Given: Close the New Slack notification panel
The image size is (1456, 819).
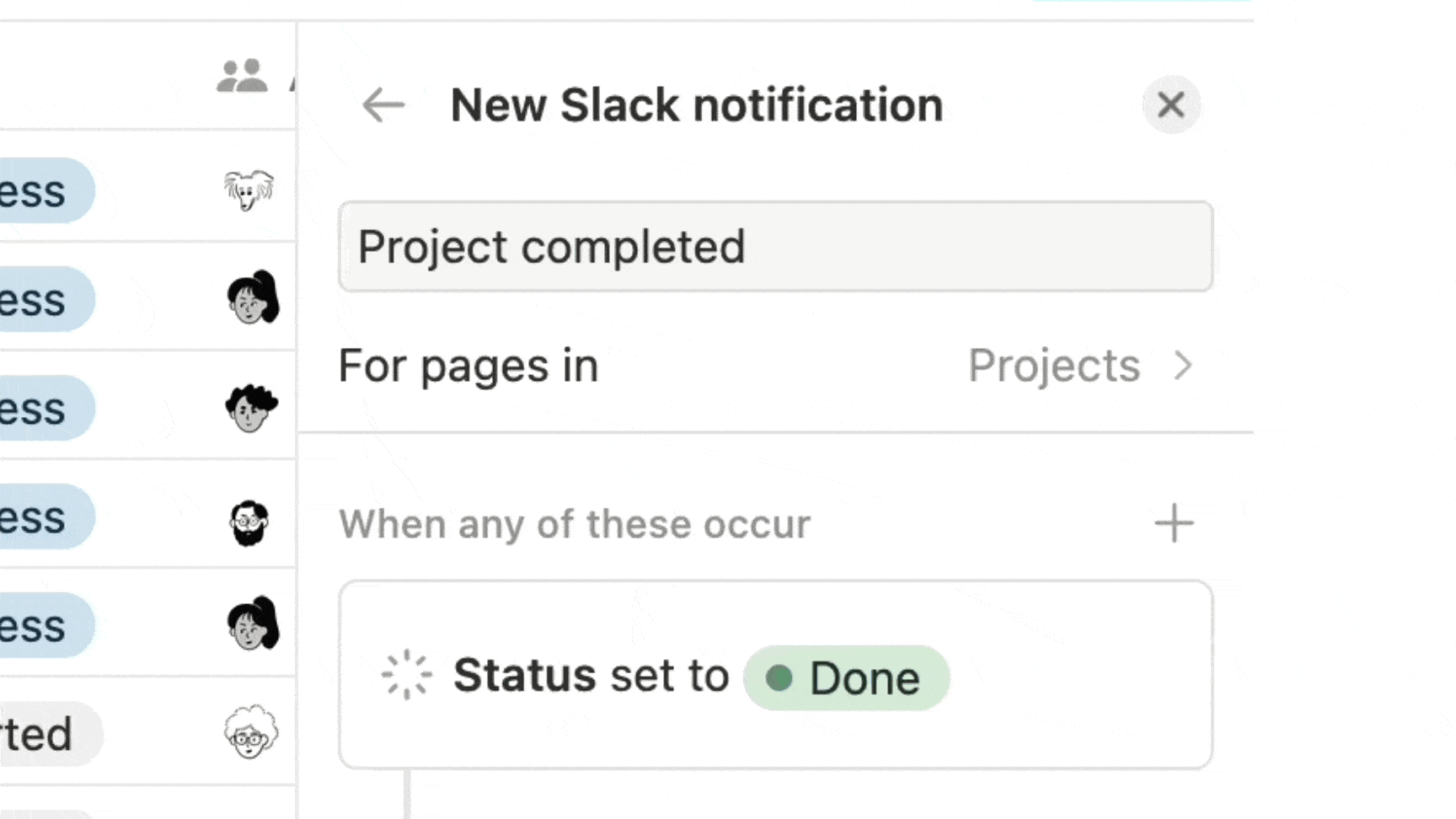Looking at the screenshot, I should tap(1170, 105).
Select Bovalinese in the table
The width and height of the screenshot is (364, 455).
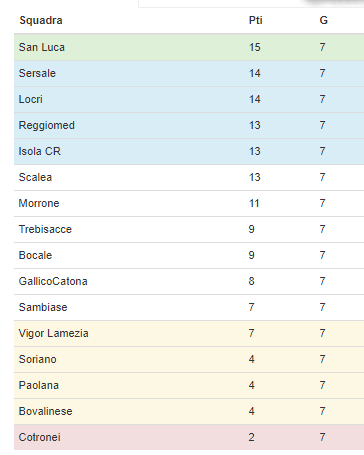45,411
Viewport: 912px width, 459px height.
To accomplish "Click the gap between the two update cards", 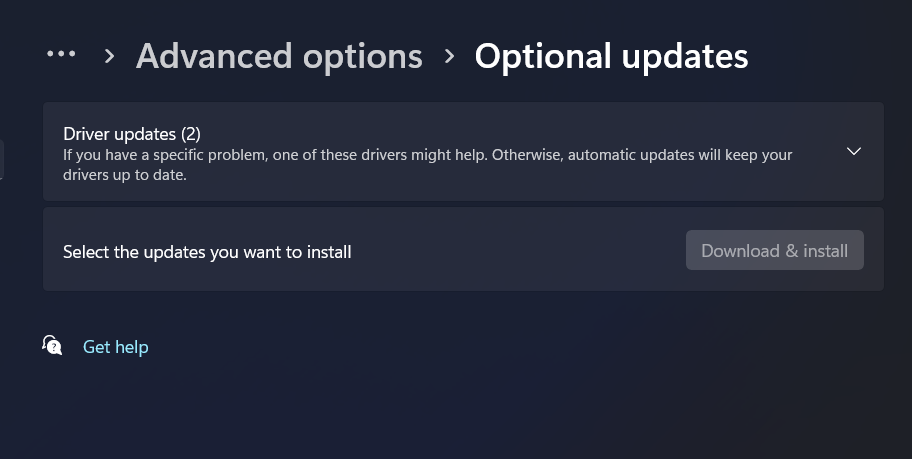I will pyautogui.click(x=460, y=204).
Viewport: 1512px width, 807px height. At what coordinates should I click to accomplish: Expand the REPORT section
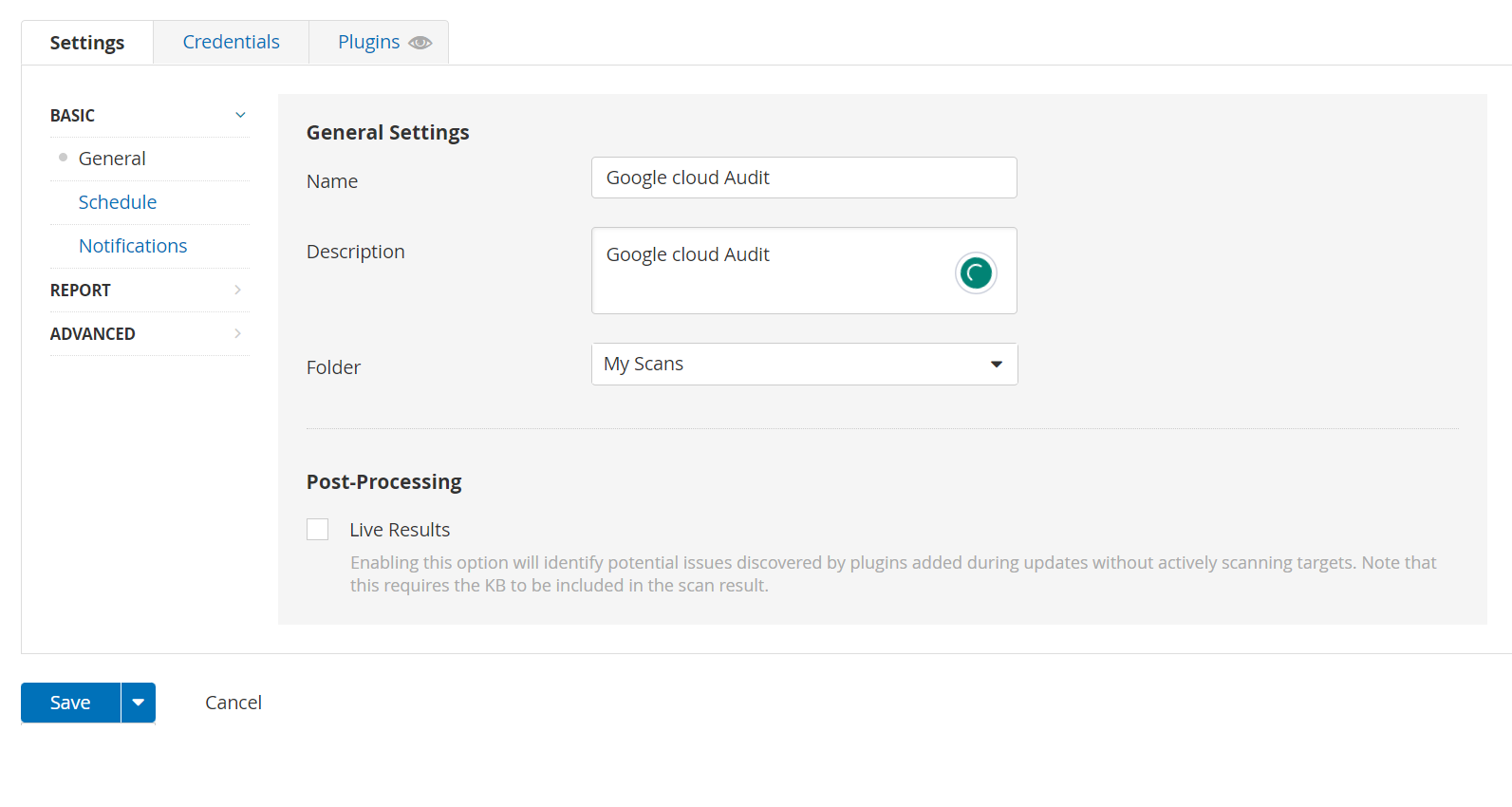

_WHAT IS EXPECTED:_ When a line among the entries above contains "Viewport", copy it.

_RESPONSE:_
Viewport: 912px width, 459px height.
Viewport: 1512px width, 807px height. At what coordinates should I click to accomplish: Expand the REPORT section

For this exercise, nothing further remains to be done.